In deroga alle precedenti disposizioni della presente parte, i prodotti disciplinati dal presente regolamento possono essere mescolati, in imballaggi di vendita aventi peso netto inferiore a 3 chilogrammi, con prodotti ortofrutticoli freschi di specie differenti, alle condizioni previste dal Reg. (CE) n. 48 della Commissione (GU L 7 del’11.1.2003, pag. 65).

B. Condizionamento

Le melanzane devono essere condizionate in modo che sia garantita una protezione adeguata dei prodotto.

I materiali utilizzati all'interno dell'imballaggio devono essere nuovi, puliti e di sostanze che non possano provocare alterazioni esterne o interne dei prodotti. L'impiego dei materiali e, in particolare, di carte o marchi recanti indicazioni commerciali, è autorizzato soltanto se la stampa o l'etichettatura sono realizzate con inchiostro o colla non tossici.

Gli imballaggi devono essere privi di qualsiasi corpo estraneo.

VI. DISPOSIZIONI RELATIVE ALLE INDICAZIONI ESTERNE

Ogni imballaggio deve recare, in caratteri raggruppati su uno stesso lato, leggibili, indelebili e visibili dall'esterno, le indicazioni seguenti:

A. Identificazione

Imballatore e/o speditore: nome e indirizzo o simbolo di identificazione rilasciato o riconosciuto da un servizio ufficiale. Tuttavia, in caso di utilizzazione di un codice (identificazione simbolica), è necessario indicare accanto al codice la dicitura 'imballatore e/o speditore" (o un'abbreviazione equivalente).

B. Natura del prodotto

"melanzane", se il contenuto non è visibile dall'esterno,

‑ nome della varietà (facoltativo).

C. Origine del prodotto

Paese d'origine ed eventualmente zona di produzione o denominazione nazionale, regionale o locale.
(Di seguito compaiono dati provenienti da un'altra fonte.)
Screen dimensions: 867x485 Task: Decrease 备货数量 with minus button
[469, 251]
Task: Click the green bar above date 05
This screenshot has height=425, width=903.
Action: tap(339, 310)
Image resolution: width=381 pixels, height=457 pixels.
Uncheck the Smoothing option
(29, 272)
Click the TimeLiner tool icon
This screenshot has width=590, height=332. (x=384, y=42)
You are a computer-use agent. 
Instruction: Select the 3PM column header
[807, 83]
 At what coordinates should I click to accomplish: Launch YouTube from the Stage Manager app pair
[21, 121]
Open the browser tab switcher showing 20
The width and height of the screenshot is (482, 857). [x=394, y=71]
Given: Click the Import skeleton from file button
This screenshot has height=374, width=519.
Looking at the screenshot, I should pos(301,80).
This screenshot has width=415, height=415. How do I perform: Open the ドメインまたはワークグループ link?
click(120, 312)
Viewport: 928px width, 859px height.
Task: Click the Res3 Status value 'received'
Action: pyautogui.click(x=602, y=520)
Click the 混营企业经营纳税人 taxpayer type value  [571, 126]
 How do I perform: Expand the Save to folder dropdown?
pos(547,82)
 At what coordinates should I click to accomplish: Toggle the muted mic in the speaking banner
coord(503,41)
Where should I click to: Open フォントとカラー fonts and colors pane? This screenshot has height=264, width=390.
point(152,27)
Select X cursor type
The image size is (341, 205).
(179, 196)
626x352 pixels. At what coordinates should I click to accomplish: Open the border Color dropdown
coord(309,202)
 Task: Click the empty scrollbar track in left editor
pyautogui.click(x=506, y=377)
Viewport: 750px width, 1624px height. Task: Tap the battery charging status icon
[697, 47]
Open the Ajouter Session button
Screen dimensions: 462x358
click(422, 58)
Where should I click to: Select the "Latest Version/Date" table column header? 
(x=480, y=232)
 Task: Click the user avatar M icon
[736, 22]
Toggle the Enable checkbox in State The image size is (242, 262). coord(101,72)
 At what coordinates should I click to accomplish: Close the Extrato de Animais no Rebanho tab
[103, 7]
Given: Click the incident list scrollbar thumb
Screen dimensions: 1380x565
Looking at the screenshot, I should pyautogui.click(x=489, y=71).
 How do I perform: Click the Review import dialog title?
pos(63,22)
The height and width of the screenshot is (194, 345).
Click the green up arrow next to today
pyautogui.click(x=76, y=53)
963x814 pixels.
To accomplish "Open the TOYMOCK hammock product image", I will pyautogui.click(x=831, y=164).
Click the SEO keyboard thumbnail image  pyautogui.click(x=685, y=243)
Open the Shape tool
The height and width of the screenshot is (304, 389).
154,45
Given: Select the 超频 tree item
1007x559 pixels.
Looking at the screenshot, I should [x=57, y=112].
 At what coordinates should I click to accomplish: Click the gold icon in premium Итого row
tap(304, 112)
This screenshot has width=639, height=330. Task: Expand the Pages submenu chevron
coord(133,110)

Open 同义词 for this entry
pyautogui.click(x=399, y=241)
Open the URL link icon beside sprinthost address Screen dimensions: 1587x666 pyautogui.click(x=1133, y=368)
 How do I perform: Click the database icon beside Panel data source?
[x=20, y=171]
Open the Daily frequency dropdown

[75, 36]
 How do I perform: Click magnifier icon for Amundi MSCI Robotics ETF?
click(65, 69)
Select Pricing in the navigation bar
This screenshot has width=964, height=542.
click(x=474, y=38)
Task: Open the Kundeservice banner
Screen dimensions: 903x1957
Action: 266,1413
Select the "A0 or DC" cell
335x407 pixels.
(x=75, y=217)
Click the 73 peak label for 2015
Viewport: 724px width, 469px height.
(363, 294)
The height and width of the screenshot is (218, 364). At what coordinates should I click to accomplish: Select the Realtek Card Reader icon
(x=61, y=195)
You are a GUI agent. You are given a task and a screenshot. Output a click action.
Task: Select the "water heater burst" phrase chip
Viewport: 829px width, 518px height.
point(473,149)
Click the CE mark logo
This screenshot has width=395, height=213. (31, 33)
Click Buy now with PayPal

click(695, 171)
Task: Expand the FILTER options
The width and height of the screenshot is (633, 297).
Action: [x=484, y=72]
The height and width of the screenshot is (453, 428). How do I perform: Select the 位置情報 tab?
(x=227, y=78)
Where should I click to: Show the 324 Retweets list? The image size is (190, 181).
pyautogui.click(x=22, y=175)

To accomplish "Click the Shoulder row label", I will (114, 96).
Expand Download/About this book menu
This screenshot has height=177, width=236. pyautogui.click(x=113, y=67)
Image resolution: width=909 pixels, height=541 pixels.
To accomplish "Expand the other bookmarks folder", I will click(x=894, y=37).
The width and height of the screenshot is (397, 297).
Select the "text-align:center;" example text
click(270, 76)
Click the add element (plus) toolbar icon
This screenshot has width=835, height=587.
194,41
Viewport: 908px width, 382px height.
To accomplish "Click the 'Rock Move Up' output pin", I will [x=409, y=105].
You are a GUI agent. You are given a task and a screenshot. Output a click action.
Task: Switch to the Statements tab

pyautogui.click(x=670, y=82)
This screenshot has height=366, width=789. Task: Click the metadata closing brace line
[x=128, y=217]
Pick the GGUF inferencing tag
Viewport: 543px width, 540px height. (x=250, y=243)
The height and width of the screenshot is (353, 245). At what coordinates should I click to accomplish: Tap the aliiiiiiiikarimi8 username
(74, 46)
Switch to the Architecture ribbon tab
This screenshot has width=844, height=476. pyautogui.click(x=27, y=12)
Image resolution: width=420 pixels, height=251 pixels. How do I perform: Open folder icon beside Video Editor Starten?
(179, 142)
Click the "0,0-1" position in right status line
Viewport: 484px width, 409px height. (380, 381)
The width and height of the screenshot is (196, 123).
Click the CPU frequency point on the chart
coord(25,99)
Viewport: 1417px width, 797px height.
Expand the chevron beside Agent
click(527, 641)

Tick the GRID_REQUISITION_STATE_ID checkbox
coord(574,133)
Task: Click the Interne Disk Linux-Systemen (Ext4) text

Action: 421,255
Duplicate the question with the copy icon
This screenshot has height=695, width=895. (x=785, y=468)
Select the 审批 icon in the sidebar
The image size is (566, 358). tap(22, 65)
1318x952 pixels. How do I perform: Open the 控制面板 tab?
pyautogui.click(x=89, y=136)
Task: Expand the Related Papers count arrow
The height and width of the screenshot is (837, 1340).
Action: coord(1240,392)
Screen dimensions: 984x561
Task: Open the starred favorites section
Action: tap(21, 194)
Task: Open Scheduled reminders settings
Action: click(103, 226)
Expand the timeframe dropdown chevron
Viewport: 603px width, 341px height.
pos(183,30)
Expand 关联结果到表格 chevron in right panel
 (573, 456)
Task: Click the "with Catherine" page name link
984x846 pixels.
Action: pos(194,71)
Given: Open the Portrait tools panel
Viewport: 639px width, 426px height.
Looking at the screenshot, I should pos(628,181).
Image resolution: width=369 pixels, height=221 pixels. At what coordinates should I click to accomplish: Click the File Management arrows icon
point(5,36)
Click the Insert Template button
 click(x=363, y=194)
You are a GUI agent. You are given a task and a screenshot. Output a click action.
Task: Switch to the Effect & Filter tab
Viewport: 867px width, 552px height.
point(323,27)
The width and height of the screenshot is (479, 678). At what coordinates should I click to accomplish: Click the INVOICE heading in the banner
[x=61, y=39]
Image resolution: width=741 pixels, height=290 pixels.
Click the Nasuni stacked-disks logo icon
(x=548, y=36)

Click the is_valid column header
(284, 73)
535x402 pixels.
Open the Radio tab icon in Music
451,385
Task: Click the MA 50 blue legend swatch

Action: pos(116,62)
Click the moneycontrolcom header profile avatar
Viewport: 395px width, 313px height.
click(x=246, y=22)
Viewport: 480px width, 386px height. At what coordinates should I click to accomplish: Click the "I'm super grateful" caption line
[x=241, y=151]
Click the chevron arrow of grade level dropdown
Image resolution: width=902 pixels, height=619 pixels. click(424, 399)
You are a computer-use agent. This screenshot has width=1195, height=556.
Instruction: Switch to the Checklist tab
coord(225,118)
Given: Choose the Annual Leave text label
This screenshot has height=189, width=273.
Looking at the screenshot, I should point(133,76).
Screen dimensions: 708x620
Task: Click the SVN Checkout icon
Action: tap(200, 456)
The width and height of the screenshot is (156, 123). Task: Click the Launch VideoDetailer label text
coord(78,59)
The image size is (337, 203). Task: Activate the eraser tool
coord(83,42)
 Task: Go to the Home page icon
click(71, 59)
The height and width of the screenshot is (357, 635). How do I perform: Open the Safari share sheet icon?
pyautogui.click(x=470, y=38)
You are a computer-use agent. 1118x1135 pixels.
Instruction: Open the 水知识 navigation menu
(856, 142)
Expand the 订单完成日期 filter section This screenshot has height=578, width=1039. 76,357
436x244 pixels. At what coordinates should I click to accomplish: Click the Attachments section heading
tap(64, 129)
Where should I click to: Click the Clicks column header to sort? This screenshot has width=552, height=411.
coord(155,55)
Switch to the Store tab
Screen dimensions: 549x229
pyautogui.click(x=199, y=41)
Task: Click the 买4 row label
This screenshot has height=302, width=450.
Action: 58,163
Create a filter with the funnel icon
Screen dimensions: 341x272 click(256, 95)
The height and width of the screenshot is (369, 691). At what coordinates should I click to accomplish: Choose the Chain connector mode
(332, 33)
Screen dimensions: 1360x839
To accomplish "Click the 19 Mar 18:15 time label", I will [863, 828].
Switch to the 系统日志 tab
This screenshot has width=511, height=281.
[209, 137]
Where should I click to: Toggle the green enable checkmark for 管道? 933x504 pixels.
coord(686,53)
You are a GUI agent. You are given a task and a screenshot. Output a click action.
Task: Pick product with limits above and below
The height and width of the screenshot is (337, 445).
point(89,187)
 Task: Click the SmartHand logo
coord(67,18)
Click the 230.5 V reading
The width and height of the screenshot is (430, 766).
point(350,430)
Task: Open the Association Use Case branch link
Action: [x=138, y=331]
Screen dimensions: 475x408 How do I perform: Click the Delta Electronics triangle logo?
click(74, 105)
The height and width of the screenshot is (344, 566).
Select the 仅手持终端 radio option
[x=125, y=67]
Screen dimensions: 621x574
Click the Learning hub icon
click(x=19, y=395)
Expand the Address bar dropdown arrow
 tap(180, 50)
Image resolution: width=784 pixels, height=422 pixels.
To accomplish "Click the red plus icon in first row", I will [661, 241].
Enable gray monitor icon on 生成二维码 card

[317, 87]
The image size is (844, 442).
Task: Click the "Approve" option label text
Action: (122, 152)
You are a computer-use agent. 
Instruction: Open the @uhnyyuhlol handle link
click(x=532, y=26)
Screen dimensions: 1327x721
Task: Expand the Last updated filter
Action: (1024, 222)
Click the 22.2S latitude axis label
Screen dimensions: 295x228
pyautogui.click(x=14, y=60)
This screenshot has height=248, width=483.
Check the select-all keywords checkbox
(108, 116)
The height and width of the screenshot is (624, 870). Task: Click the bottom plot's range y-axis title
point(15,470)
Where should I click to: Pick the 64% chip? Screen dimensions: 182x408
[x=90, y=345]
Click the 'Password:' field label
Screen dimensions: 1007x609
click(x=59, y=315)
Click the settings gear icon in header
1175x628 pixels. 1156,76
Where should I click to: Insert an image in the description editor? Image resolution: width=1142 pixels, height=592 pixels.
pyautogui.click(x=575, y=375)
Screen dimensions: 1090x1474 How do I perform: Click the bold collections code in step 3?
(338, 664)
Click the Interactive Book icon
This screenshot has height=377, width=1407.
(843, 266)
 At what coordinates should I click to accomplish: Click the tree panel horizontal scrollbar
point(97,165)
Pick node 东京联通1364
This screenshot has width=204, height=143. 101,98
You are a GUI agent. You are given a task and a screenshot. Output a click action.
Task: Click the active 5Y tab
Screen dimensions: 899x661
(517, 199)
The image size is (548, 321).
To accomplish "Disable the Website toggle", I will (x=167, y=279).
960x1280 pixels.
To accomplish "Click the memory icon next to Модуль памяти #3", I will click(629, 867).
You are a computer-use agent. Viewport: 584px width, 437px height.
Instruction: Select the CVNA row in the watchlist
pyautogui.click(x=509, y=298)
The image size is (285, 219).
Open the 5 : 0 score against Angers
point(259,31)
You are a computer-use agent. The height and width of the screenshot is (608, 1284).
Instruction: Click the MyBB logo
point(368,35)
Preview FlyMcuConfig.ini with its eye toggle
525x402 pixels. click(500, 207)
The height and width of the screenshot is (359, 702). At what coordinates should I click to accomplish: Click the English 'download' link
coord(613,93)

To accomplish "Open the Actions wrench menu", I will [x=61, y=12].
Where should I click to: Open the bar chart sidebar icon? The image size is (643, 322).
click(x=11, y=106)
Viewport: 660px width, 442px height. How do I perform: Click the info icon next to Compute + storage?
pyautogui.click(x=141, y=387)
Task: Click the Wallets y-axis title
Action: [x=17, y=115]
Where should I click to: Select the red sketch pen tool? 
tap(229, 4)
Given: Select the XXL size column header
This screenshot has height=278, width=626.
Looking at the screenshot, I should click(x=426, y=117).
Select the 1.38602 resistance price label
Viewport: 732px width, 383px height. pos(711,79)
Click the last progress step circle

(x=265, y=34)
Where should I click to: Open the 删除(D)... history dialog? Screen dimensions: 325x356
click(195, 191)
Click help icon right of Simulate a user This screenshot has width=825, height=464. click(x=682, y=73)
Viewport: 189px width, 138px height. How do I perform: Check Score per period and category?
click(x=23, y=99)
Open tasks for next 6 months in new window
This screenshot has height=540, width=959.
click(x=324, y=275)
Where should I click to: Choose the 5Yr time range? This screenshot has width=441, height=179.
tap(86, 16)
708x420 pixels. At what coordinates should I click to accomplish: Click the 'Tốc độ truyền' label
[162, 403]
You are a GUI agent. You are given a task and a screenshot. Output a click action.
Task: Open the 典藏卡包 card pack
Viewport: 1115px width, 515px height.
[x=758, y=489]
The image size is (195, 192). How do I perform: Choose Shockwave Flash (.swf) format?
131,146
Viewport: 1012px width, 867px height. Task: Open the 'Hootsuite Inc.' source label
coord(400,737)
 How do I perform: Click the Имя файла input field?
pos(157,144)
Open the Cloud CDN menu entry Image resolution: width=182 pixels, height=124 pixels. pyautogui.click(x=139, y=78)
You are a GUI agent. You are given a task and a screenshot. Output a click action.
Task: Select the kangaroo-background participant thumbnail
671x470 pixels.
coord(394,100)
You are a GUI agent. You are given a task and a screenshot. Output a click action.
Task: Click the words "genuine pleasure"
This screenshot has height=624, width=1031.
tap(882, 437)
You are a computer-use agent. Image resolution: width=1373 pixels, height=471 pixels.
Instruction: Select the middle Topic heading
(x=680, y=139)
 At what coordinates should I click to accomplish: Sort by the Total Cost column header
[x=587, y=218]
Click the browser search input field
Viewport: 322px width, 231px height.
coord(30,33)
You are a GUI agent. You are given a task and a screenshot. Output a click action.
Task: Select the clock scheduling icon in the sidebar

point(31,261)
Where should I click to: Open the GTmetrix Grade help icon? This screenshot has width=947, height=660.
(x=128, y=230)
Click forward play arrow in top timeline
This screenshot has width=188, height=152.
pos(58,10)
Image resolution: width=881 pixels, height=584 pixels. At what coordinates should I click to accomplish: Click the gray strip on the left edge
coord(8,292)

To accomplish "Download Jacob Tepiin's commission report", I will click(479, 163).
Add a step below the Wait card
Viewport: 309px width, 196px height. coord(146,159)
D. Caratteristiche commerciali

‑ categoria,

‑ calibro (in caso di calibrazione) espresso:

*         dal diametro minimo e massimo, allorquando trattasi di calibrazione per diametro,

*         dal peso minimo e massimo, allorquando trattasi di calibrazione per peso,

*         se del caso, mini-melanzane , baby melanzane o qualsiasi altra denominazione adeguata per un prodotto in miniatura. Quando diversi tipi di prodotti in miniatura sono mescolati nello stesso imballaggio, l'indicazione di tutti i prodotti presente è obbligatoria, come anche l'indicazione delle origini rispettive.

E. Marchio ufficiale di controllo (facoltativo).



(a)     Per prodotto in miniatura si intende una varietà o una cultivar di melanzane ottenuta con metodi di selezione delle piante e/o tecniche di coltivazione speciali, ad esclusione delle melanzane delle varietà diverse da quelle in miniatura che non hanno raggiunto il pieno sviluppo o di calibro insufficiente. Tutti gli altri requisiti della norma devono essere soddisfatti.